**Written instruction**
Copy the rows from the line with "Click the 查询 button in progress query" through the line with "Image resolution: width=880", reproducing each one word for word, including both end lines.

* BEGIN Listed entries *

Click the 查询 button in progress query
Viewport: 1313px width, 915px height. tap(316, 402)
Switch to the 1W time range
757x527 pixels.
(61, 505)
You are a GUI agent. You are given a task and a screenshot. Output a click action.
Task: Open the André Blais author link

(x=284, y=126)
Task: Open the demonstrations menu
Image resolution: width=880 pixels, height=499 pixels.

* END Listed entries *
* BEGIN Listed entries *

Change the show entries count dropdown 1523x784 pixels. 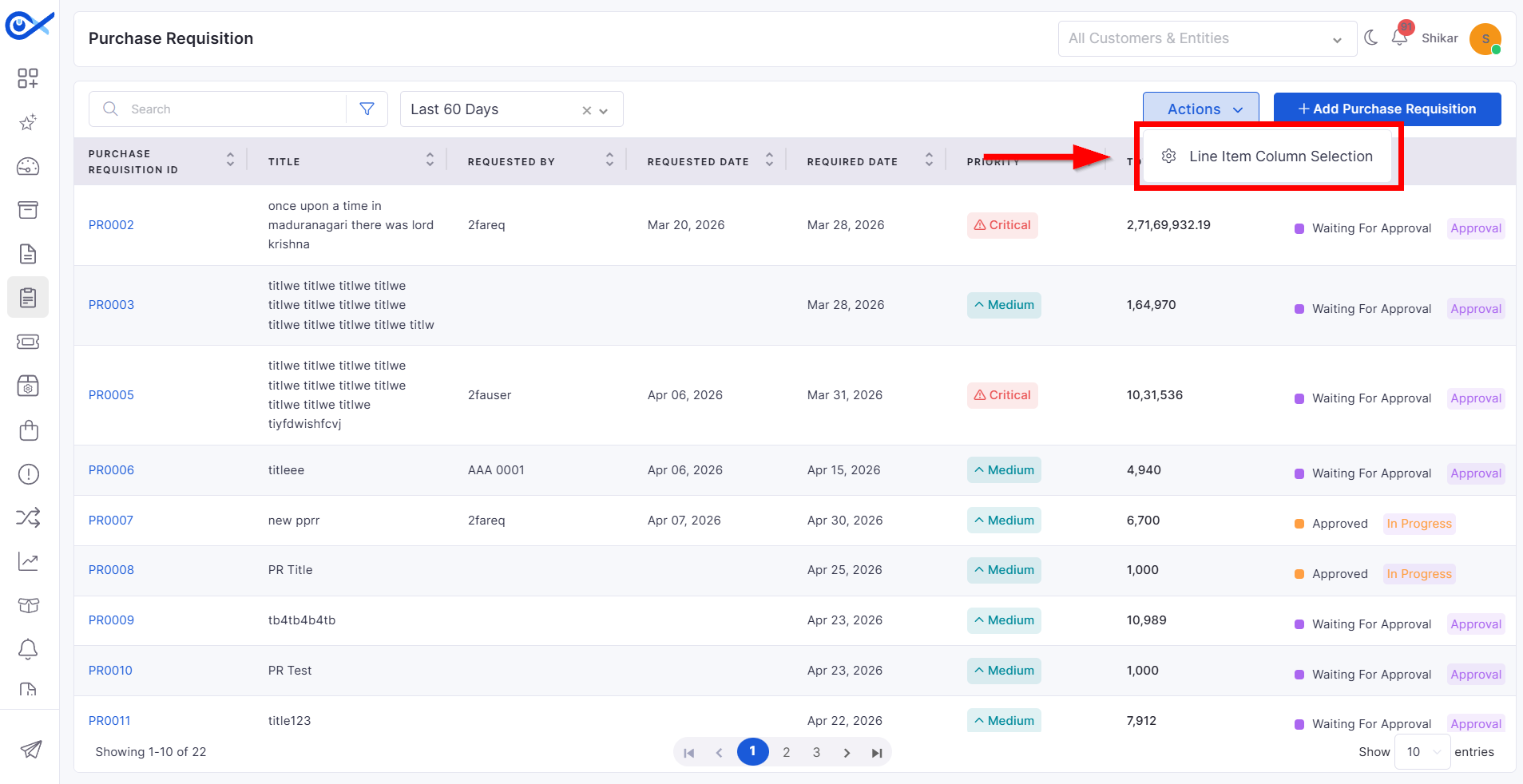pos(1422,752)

* END Listed entries *

**Expected answer**
Click the 查询 button in progress query
Viewport: 1313px width, 915px height. tap(316, 402)
Switch to the 1W time range
757x527 pixels.
(61, 505)
You are a GUI agent. You are given a task and a screenshot. Output a click action.
Task: Open the André Blais author link

(x=284, y=126)
Task: Open the demonstrations menu
Image resolution: width=880 pixels, height=499 pixels.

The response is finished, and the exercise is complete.